Given the entire SANDAG brouhaha is about the organization’s accountability and transparency, not simply about partisanship, it’s pleasing to see more than just Republicans on the SANDAG board willing to do the right thing. A few of those listed above probably walked out of the SANDAG retreat wondering if they’d be nearly alone in signing such a letter. So, it’s equally refreshing to see officials from seven of the 19 SANDAG jurisdictions as signers.
Authoring a letter isn’t the entire measure of anything, of course, it’s where the votes come down. Yet, until the votes are cast, it has to be asked why some on the SANDAG board appear to be so quiet? Where are the mayors from a handful of other cities, such as Carlsbad’s Matt Hall, Escondido’s Sam Abed, Oceanside’s Jim Wood, San Marcos’ Jim Desmond, and Santee’s John Minto?
Mysteriously quiet, it appears. Even more mysterious, some of those being terribly quiet about the SANDAG mess have either announced their candidacies for County Supervisor Bill Horn’s open seat in 2018 or are at least giving it some thought. At least one SANDAG alternate member is also running.
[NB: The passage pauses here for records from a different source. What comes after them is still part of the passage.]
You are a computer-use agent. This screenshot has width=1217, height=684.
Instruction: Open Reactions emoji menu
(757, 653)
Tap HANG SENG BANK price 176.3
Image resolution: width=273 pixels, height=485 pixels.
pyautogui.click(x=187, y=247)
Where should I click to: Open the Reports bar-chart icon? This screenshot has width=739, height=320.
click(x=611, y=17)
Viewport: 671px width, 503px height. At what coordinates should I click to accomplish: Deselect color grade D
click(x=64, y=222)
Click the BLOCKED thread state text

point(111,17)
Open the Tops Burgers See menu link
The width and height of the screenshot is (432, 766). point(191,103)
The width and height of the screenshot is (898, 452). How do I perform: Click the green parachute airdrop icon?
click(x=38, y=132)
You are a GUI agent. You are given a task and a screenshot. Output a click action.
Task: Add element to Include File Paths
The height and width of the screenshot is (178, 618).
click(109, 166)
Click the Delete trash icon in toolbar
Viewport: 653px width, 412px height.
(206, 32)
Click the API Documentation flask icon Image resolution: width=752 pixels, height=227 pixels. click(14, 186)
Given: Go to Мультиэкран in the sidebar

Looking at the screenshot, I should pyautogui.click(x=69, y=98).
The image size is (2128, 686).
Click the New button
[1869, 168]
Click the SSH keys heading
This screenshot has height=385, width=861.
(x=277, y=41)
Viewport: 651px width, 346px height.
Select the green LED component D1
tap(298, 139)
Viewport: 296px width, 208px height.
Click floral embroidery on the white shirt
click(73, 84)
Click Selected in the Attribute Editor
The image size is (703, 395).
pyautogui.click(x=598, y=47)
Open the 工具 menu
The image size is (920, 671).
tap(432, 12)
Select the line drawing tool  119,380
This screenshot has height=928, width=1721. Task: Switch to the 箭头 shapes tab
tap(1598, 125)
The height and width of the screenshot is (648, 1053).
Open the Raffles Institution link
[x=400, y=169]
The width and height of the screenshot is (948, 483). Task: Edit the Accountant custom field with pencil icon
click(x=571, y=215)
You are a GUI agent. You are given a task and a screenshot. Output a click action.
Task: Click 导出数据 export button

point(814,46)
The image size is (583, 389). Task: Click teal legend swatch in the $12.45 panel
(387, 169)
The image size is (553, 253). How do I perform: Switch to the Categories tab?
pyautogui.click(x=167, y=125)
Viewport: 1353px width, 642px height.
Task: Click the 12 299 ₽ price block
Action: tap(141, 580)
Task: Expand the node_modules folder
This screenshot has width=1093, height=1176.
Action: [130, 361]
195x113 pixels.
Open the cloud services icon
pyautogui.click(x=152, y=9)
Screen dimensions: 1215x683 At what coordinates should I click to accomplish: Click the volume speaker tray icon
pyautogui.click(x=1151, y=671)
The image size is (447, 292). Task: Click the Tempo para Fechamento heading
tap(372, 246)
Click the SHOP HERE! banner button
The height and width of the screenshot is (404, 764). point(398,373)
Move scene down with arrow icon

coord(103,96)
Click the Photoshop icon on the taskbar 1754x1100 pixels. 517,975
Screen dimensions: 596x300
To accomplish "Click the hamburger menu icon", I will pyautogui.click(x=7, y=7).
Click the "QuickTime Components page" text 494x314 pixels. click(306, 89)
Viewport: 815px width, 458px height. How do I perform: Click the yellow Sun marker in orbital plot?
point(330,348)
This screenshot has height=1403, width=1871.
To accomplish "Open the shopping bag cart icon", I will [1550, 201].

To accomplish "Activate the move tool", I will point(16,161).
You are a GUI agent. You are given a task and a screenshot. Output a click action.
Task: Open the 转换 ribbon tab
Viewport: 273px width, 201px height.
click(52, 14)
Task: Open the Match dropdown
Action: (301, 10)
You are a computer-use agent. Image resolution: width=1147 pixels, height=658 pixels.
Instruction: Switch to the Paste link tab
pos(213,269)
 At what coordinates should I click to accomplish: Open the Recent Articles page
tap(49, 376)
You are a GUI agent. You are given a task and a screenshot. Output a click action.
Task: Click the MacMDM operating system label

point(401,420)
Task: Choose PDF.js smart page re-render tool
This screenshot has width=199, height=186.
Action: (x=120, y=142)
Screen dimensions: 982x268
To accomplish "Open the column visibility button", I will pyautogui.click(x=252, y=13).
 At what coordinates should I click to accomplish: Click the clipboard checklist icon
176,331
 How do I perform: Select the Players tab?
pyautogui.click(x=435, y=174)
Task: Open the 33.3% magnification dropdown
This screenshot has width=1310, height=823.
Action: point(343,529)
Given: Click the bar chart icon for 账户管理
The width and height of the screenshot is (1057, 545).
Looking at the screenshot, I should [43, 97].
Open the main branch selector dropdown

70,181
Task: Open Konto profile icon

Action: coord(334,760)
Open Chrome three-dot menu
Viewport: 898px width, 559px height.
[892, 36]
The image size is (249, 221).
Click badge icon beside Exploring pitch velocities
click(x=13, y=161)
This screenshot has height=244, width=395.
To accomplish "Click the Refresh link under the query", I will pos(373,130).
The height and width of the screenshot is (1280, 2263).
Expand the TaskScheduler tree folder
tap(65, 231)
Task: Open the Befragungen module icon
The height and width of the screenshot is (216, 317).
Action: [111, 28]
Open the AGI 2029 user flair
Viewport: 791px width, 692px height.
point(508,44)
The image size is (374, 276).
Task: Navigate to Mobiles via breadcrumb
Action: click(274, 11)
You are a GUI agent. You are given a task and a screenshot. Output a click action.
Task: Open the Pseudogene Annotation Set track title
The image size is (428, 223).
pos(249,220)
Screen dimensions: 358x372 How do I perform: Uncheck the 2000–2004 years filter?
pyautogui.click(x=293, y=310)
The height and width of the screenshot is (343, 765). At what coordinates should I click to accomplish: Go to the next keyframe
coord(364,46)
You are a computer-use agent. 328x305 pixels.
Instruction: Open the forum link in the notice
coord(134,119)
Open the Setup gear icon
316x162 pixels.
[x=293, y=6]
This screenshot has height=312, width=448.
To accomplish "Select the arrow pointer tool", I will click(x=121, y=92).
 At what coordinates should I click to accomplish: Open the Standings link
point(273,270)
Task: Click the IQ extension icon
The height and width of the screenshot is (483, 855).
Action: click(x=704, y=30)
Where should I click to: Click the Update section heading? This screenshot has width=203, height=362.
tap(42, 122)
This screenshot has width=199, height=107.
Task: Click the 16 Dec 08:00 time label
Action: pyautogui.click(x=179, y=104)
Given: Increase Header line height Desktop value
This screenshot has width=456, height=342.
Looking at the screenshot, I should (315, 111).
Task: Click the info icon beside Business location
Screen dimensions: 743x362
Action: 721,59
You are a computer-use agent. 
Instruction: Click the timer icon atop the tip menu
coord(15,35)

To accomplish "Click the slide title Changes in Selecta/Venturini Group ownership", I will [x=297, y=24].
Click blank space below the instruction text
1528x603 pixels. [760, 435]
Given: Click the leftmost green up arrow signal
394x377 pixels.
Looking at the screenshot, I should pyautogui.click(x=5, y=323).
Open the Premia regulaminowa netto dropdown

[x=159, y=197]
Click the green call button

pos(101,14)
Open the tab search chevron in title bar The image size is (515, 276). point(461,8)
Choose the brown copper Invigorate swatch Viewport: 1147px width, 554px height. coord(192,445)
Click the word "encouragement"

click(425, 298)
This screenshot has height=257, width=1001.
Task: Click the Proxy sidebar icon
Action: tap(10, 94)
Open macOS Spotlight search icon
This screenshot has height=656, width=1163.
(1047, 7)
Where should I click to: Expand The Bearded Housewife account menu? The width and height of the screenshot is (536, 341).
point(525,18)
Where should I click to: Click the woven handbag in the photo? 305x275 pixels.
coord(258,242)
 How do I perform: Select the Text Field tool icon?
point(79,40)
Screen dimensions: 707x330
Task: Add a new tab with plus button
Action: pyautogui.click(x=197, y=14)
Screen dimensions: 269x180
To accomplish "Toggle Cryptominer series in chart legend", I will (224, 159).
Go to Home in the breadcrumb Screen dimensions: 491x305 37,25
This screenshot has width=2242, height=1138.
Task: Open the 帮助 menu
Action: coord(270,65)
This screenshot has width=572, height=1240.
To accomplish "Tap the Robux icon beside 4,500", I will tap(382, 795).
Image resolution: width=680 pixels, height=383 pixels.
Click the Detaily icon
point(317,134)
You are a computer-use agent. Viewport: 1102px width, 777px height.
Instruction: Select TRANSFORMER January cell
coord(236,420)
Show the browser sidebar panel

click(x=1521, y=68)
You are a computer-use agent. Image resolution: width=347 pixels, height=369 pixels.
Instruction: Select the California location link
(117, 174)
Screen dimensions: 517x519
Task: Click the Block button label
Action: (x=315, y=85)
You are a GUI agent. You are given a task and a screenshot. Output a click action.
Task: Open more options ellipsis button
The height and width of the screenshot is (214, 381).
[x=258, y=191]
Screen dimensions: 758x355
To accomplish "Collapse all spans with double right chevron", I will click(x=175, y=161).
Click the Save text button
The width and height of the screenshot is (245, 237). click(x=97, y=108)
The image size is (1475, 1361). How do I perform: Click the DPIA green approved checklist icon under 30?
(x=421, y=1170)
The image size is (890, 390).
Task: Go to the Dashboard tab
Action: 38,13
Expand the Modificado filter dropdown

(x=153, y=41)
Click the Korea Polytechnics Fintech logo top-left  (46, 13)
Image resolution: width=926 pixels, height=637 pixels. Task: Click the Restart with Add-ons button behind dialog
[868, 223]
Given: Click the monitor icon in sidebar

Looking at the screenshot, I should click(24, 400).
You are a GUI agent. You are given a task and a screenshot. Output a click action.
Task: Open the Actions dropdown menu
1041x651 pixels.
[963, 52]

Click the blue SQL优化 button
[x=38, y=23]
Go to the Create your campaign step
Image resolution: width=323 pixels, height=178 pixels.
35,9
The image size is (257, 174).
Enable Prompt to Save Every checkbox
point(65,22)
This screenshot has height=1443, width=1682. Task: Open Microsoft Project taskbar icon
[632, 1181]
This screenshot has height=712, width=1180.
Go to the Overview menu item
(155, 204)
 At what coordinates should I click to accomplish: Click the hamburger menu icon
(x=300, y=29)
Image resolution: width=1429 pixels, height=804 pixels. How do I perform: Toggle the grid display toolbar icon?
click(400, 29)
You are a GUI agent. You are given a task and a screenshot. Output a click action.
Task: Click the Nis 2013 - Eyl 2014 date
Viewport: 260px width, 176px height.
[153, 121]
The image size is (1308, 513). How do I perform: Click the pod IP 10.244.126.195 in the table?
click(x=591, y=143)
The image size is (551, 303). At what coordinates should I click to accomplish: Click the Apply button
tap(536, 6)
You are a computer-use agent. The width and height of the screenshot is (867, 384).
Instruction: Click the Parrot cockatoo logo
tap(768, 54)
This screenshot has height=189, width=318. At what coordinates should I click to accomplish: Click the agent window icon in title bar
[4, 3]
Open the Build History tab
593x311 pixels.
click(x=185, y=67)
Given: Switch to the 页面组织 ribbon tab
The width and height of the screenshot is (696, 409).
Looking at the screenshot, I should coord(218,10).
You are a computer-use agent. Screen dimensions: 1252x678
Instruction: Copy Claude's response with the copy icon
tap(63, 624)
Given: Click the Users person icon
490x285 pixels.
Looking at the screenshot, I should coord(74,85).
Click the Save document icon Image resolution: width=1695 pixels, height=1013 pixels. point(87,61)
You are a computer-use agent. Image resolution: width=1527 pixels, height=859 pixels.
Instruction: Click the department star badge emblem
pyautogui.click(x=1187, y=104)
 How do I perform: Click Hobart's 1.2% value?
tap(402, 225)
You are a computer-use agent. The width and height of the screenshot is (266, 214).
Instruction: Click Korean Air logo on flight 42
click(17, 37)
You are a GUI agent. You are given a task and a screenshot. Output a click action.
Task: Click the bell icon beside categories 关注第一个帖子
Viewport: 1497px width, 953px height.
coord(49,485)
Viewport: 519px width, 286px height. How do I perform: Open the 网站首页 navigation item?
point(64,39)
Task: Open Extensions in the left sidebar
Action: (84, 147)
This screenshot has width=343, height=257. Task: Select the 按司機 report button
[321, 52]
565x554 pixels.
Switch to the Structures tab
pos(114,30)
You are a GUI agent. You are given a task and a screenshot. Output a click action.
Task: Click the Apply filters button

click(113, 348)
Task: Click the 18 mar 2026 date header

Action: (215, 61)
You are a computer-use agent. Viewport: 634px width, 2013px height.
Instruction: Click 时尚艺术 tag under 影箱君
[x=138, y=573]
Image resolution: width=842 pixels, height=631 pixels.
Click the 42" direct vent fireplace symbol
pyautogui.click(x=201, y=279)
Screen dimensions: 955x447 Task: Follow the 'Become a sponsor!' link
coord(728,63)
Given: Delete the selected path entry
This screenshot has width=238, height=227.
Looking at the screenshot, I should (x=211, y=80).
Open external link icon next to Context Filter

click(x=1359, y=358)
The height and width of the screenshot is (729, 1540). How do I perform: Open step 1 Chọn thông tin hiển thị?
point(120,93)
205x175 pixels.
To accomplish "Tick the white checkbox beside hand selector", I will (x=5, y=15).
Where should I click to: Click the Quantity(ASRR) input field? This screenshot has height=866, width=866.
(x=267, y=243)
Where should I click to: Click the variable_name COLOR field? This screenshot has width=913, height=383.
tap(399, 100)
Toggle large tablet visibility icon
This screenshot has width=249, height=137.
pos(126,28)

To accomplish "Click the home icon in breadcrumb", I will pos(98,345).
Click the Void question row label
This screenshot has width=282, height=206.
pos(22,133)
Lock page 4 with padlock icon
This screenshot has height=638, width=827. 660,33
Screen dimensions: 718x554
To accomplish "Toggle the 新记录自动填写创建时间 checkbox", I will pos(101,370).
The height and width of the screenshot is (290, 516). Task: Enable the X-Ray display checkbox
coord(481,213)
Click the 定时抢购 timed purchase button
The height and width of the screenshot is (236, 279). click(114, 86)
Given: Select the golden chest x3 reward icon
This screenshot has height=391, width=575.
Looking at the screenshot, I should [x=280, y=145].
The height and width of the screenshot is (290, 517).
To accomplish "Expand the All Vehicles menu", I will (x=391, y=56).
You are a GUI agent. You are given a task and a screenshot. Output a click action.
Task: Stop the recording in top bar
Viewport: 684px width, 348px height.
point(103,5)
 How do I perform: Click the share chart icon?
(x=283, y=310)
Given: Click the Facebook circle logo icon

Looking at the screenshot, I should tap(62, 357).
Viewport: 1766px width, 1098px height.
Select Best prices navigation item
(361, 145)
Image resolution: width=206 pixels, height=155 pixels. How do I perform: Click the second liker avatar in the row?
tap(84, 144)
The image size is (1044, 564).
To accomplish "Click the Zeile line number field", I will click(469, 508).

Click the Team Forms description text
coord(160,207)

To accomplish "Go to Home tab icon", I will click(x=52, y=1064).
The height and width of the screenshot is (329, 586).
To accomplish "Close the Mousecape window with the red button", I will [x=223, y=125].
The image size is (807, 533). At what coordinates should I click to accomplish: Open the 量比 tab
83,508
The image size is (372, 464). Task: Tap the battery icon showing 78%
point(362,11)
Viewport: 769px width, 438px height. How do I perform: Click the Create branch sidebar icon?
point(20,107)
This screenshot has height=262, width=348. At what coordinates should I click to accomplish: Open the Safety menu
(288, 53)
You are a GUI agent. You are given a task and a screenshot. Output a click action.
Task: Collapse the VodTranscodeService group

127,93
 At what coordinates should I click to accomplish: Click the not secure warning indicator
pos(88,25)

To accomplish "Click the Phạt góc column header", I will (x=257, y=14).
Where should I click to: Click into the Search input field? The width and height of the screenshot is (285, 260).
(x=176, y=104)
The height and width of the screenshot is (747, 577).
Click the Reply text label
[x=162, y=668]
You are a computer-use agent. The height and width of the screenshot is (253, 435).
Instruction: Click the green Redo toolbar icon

Do any of them think that “quietly moving on” and “hoping it’s gonna go away” are the appropriate approaches when wanting voters to perceive them as fighters for their communities?
If the 2016 presidential election taught nothing else, it’s that what voters — especially activists and volunteers — really desire is some anti-status quo straight talk, whether it be manifested in the likes of Bernie Sanders or Donald Trump.
If any elected official thinks that by fighting hard to right the ship at SANDAG, you’re somehow going to make anyone angry other than the organization’s staff and leadership, please step forward.
Then we’ll have a discussion about whether those in the staff and leadership at SANDAG are your voting constituents.